Setting When Cookies Expire.  One other major thing you probably should learn about cookies is how to set their expiration date and/or time.  You should have already noticed that they expired when you went back to ReadCookies.asp.  So we need to make sure we can set them so they expire when we want them to expire.  This is done by setting the Expires property explicitly.

The following code isn't much different than the code for WriteCookies.asp except that it has an extra statement for setting the cookies expiration.  
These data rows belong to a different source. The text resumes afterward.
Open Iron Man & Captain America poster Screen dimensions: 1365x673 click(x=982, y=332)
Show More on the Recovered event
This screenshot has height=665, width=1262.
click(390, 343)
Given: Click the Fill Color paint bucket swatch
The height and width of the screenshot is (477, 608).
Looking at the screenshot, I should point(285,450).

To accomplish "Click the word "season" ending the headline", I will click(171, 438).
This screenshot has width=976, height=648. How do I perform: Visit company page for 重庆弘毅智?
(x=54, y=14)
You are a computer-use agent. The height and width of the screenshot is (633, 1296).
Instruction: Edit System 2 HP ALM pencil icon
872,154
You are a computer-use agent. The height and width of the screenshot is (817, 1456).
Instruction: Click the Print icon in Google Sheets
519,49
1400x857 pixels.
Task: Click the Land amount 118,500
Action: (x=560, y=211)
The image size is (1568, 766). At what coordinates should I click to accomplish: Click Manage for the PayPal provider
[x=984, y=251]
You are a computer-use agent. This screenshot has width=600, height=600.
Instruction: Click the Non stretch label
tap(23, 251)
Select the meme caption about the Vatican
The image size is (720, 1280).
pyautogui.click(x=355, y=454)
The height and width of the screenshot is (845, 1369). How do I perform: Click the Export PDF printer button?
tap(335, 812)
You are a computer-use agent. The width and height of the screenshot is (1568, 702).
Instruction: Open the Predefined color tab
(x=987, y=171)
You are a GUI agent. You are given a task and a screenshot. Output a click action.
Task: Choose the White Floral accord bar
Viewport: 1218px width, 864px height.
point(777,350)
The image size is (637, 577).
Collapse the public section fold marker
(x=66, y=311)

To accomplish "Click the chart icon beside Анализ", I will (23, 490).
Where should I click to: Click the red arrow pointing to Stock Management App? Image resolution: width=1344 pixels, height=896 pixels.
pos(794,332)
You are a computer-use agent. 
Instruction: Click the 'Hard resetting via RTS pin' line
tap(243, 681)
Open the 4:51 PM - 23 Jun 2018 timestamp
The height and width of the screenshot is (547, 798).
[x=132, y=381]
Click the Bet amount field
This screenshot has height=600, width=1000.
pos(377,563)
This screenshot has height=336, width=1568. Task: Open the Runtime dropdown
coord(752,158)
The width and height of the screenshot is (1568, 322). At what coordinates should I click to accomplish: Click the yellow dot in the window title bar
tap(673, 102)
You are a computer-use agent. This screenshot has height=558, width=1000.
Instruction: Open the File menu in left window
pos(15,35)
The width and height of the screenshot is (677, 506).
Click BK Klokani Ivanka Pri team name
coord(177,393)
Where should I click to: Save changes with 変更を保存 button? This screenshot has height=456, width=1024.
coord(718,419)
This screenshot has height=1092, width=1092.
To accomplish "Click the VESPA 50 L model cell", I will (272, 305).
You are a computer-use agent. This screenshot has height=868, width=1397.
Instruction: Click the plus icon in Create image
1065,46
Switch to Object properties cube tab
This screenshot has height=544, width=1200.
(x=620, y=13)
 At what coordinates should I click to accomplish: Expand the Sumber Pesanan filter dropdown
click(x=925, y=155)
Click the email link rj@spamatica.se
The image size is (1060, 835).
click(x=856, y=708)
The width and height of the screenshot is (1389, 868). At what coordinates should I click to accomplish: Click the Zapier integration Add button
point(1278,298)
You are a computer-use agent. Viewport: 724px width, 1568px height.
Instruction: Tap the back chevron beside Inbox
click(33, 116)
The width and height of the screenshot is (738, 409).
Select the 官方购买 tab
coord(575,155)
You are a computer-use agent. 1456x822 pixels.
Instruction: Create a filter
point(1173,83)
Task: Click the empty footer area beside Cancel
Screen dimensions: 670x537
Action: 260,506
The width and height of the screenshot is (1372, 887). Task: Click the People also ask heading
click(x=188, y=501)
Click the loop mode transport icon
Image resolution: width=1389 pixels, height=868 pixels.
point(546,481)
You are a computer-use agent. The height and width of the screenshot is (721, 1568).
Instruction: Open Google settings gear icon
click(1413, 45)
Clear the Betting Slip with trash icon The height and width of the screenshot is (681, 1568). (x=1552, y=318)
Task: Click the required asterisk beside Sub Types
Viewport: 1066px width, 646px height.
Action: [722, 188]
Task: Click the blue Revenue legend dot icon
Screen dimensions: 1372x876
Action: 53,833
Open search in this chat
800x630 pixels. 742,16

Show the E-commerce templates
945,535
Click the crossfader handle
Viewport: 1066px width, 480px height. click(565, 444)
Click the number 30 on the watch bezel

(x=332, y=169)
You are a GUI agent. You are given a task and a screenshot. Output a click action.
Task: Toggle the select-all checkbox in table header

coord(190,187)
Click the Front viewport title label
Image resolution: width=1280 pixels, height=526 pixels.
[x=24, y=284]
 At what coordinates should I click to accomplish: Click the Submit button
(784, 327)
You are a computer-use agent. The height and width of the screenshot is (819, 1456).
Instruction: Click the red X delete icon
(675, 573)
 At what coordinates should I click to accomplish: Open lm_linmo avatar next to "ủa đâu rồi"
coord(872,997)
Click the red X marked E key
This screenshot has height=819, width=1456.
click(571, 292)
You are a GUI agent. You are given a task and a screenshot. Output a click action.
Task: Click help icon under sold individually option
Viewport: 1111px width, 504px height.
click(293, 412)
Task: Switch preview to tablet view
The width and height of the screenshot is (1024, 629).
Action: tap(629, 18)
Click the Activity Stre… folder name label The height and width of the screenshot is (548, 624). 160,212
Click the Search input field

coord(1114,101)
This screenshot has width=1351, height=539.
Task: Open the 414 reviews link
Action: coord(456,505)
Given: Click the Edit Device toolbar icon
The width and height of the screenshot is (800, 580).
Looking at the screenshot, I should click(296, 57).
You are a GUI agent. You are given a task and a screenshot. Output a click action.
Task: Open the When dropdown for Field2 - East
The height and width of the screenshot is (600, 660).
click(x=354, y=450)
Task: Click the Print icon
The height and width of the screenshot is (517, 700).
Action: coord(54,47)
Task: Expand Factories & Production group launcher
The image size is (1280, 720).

Response.Cookies("UserInfo").Expires = #December 24, 2003#

You should be able to set this to just about any date you want using all the different VBScript formatting approaches.  You should call this file ExpireCookies.asp.

 

<%@ Language=VBScript %>
<% Option Explicit %>

<%
' Rather than develop the code to get the name from a form we will assume you can do it
Session("FirstName") = "Connie"

' Assigning the cookies

Response.Cookies("UserInfo")("LastVisit") = Now
Response.Cookies("UserInfo")("FirstName") = Session("FirstName")
Response.Cookies("UserInfo")("ClientBrowserOS") = Request.ServerVariables("HTTP_USER_AGENT")

Response.Cookies("UserInfo").Expires = #December 24, 2003#

%>

<HTML>
<BODY>

<P><font size=4>The cookies that were entered were</P>
<BR>Today's date and time
<BR>Client's first name
<BR>Client's browser type, version and operating system
</font>

<P><font size = 4><b><A HREF="ReadCookies.asp">Go to read the cookies</A></b></font>

</BODY>
</HTML>

 

Now when you return to ReadCookies.asp after you have closed your session, you should notice they have persisted.

Now you also want to try and find the cookies file that you just created on your client computer.  You may want to do a find or search on cookies.* (Netscape) or cookies (Internet Explorer) to see what was written to your cookies.  Remember, cookies usually depend on the browser the client is using.  The following image relates to Netscape cookies.  Unfortunately, much had to be cropped to get it to fit reasonably on the web page.

 

 

Notice the first property in the bottom row establishes the website that wrote the cookie and exactly and thus who can read it.  It can also be set to allow only ASPs in certain directories to be able to read it.  By default, this property is set to your web's root directory so right now your cisdev cookies can be read by all other cisdev ASP developers.

Finally, the last thing that should be said about setting expiration dates is that if you want to set the date for a certain number of days from the present you need to use a statement like the following.

Response.Cookies("UserInfo").Expires = Date + 90

In order to get the cookie to expire 90 days from now.